INSTRUCTIONS FOR THE TASK: Take the listing that follows and copy it precisely.

DATA EXTRACTS:
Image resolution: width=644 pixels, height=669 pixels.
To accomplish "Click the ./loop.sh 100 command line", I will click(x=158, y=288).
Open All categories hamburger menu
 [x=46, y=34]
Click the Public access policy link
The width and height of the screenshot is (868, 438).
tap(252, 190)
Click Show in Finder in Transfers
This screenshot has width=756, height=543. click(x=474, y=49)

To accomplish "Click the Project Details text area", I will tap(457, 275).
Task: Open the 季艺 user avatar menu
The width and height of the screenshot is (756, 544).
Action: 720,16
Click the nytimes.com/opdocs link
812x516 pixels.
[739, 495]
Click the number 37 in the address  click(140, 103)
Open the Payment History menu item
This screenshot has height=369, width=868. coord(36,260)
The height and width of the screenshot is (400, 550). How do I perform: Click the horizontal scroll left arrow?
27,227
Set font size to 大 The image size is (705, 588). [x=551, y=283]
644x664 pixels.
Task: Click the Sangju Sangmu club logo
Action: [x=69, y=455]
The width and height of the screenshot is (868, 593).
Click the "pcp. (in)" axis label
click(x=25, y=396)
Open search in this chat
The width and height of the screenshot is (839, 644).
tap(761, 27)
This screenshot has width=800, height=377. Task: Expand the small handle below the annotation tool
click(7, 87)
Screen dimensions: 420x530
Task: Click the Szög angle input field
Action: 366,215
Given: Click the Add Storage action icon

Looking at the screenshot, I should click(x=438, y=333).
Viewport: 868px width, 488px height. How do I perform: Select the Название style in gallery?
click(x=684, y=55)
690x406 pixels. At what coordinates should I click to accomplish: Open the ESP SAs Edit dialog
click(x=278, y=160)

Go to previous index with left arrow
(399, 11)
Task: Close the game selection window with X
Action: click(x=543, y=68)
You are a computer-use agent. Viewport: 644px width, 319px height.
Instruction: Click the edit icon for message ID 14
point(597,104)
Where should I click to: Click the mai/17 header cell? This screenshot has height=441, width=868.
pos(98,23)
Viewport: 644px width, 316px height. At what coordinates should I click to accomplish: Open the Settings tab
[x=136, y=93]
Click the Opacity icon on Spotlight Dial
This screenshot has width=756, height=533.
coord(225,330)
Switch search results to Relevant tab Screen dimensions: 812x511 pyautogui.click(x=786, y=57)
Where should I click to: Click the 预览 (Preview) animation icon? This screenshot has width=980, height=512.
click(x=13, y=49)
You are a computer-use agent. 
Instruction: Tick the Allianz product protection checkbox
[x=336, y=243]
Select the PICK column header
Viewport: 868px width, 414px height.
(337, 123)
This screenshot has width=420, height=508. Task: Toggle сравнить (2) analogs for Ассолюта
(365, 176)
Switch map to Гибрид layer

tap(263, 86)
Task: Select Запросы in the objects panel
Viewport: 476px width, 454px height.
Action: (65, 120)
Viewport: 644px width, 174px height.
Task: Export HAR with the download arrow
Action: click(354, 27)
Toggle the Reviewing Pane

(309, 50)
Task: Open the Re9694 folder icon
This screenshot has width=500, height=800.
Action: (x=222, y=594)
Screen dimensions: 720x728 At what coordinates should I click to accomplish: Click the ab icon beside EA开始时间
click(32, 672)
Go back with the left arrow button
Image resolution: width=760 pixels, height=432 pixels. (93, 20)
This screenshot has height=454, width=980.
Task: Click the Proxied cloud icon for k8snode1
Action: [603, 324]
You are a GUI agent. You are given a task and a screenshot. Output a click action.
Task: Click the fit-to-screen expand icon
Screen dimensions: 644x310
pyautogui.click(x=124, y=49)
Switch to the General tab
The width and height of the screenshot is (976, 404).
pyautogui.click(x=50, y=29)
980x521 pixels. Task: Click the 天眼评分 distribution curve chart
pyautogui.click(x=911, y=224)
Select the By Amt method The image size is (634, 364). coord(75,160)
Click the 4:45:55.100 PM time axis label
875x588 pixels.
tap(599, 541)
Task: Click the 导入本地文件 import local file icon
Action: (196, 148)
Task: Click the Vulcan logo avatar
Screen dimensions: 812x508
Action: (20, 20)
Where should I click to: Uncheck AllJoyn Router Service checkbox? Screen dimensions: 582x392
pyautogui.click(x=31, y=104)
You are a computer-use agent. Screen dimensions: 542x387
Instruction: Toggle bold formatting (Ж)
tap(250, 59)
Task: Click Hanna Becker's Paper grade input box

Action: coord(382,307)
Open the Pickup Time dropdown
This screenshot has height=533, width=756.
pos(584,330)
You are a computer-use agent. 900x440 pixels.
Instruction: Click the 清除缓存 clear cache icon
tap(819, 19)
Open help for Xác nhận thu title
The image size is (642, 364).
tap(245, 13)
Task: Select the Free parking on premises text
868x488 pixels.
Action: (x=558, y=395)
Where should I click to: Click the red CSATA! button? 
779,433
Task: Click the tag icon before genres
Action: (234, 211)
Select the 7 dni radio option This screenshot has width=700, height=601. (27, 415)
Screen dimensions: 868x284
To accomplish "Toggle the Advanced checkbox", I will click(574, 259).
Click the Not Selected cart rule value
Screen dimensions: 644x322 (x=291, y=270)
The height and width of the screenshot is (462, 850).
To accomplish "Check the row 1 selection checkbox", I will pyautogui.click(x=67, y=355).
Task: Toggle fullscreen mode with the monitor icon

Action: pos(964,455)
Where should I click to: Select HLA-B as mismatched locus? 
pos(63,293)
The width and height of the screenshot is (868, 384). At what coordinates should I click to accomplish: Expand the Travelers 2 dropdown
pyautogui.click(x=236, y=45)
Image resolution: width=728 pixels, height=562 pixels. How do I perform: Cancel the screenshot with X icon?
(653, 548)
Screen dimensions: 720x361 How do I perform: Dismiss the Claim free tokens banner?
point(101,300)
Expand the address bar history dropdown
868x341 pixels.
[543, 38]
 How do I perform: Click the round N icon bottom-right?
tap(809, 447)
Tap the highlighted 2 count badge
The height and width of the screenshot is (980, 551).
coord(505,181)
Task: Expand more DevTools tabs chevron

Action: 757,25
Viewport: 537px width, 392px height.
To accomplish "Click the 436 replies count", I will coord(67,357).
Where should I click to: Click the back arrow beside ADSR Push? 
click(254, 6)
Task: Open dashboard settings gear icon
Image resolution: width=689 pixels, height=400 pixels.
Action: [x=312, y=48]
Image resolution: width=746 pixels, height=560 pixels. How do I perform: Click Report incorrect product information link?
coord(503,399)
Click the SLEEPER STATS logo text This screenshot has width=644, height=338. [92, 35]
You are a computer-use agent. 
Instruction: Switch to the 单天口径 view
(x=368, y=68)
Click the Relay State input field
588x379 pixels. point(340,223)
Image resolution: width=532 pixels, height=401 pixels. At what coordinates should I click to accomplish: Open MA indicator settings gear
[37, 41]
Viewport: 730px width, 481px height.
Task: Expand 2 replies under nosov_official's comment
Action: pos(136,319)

ANSWER TO THE EXERCISE:
Image resolution: width=644 pixels, height=669 pixels.
To accomplish "Click the ./loop.sh 100 command line", I will click(x=158, y=288).
Open All categories hamburger menu
 [x=46, y=34]
Click the Public access policy link
The width and height of the screenshot is (868, 438).
tap(252, 190)
Click Show in Finder in Transfers
This screenshot has width=756, height=543. click(x=474, y=49)

To accomplish "Click the Project Details text area", I will tap(457, 275).
Task: Open the 季艺 user avatar menu
The width and height of the screenshot is (756, 544).
Action: 720,16
Click the nytimes.com/opdocs link
812x516 pixels.
[739, 495]
Click the number 37 in the address  click(140, 103)
Open the Payment History menu item
This screenshot has height=369, width=868. coord(36,260)
The height and width of the screenshot is (400, 550). How do I perform: Click the horizontal scroll left arrow?
27,227
Set font size to 大 The image size is (705, 588). [x=551, y=283]
644x664 pixels.
Task: Click the Sangju Sangmu club logo
Action: [x=69, y=455]
The width and height of the screenshot is (868, 593).
Click the "pcp. (in)" axis label
click(x=25, y=396)
Open search in this chat
The width and height of the screenshot is (839, 644).
tap(761, 27)
This screenshot has width=800, height=377. Task: Expand the small handle below the annotation tool
click(7, 87)
Screen dimensions: 420x530
Task: Click the Szög angle input field
Action: 366,215
Given: Click the Add Storage action icon

Looking at the screenshot, I should click(x=438, y=333).
Viewport: 868px width, 488px height. How do I perform: Select the Название style in gallery?
click(x=684, y=55)
690x406 pixels. At what coordinates should I click to accomplish: Open the ESP SAs Edit dialog
click(x=278, y=160)

Go to previous index with left arrow
(399, 11)
Task: Close the game selection window with X
Action: click(x=543, y=68)
You are a computer-use agent. Viewport: 644px width, 319px height.
Instruction: Click the edit icon for message ID 14
point(597,104)
Where should I click to: Click the mai/17 header cell? This screenshot has height=441, width=868.
pos(98,23)
Viewport: 644px width, 316px height. At what coordinates should I click to accomplish: Open the Settings tab
[x=136, y=93]
Click the Opacity icon on Spotlight Dial
This screenshot has width=756, height=533.
coord(225,330)
Switch search results to Relevant tab Screen dimensions: 812x511 pyautogui.click(x=786, y=57)
Where should I click to: Click the 预览 (Preview) animation icon? This screenshot has width=980, height=512.
click(x=13, y=49)
You are a computer-use agent. 
Instruction: Tick the Allianz product protection checkbox
[x=336, y=243]
Select the PICK column header
Viewport: 868px width, 414px height.
(337, 123)
This screenshot has width=420, height=508. Task: Toggle сравнить (2) analogs for Ассолюта
(365, 176)
Switch map to Гибрид layer

tap(263, 86)
Task: Select Запросы in the objects panel
Viewport: 476px width, 454px height.
Action: (65, 120)
Viewport: 644px width, 174px height.
Task: Export HAR with the download arrow
Action: click(354, 27)
Toggle the Reviewing Pane

(309, 50)
Task: Open the Re9694 folder icon
This screenshot has width=500, height=800.
Action: (x=222, y=594)
Screen dimensions: 720x728 At what coordinates should I click to accomplish: Click the ab icon beside EA开始时间
click(32, 672)
Go back with the left arrow button
Image resolution: width=760 pixels, height=432 pixels. (93, 20)
This screenshot has height=454, width=980.
Task: Click the Proxied cloud icon for k8snode1
Action: [603, 324]
You are a GUI agent. You are given a task and a screenshot. Output a click action.
Task: Click the fit-to-screen expand icon
Screen dimensions: 644x310
pyautogui.click(x=124, y=49)
Switch to the General tab
The width and height of the screenshot is (976, 404).
pyautogui.click(x=50, y=29)
980x521 pixels. Task: Click the 天眼评分 distribution curve chart
pyautogui.click(x=911, y=224)
Select the By Amt method The image size is (634, 364). coord(75,160)
Click the 4:45:55.100 PM time axis label
875x588 pixels.
tap(599, 541)
Task: Click the 导入本地文件 import local file icon
Action: (196, 148)
Task: Click the Vulcan logo avatar
Screen dimensions: 812x508
Action: (20, 20)
Where should I click to: Uncheck AllJoyn Router Service checkbox? Screen dimensions: 582x392
pyautogui.click(x=31, y=104)
You are a computer-use agent. Screen dimensions: 542x387
Instruction: Toggle bold formatting (Ж)
tap(250, 59)
Task: Click Hanna Becker's Paper grade input box

Action: coord(382,307)
Open the Pickup Time dropdown
This screenshot has height=533, width=756.
pos(584,330)
You are a computer-use agent. 900x440 pixels.
Instruction: Click the 清除缓存 clear cache icon
tap(819, 19)
Open help for Xác nhận thu title
The image size is (642, 364).
tap(245, 13)
Task: Select the Free parking on premises text
868x488 pixels.
Action: (x=558, y=395)
Where should I click to: Click the red CSATA! button? 
779,433
Task: Click the tag icon before genres
Action: (234, 211)
Select the 7 dni radio option This screenshot has width=700, height=601. (27, 415)
Screen dimensions: 868x284
To accomplish "Toggle the Advanced checkbox", I will click(574, 259).
Click the Not Selected cart rule value
Screen dimensions: 644x322 (x=291, y=270)
The height and width of the screenshot is (462, 850).
To accomplish "Check the row 1 selection checkbox", I will pyautogui.click(x=67, y=355).
Task: Toggle fullscreen mode with the monitor icon

Action: pos(964,455)
Where should I click to: Select HLA-B as mismatched locus? 
pos(63,293)
The width and height of the screenshot is (868, 384). At what coordinates should I click to accomplish: Expand the Travelers 2 dropdown
pyautogui.click(x=236, y=45)
Image resolution: width=728 pixels, height=562 pixels. How do I perform: Cancel the screenshot with X icon?
(653, 548)
Screen dimensions: 720x361 How do I perform: Dismiss the Claim free tokens banner?
point(101,300)
Expand the address bar history dropdown
868x341 pixels.
[543, 38]
 How do I perform: Click the round N icon bottom-right?
tap(809, 447)
Tap the highlighted 2 count badge
The height and width of the screenshot is (980, 551).
coord(505,181)
Task: Expand more DevTools tabs chevron

Action: 757,25
Viewport: 537px width, 392px height.
To accomplish "Click the 436 replies count", I will coord(67,357).
Where should I click to: Click the back arrow beside ADSR Push? 
click(254, 6)
Task: Open dashboard settings gear icon
Image resolution: width=689 pixels, height=400 pixels.
Action: [x=312, y=48]
Image resolution: width=746 pixels, height=560 pixels. How do I perform: Click Report incorrect product information link?
coord(503,399)
Click the SLEEPER STATS logo text This screenshot has width=644, height=338. [92, 35]
You are a computer-use agent. 
Instruction: Switch to the 单天口径 view
(x=368, y=68)
Click the Relay State input field
588x379 pixels. point(340,223)
Image resolution: width=532 pixels, height=401 pixels. At what coordinates should I click to accomplish: Open MA indicator settings gear
[37, 41]
Viewport: 730px width, 481px height.
Task: Expand 2 replies under nosov_official's comment
Action: pos(136,319)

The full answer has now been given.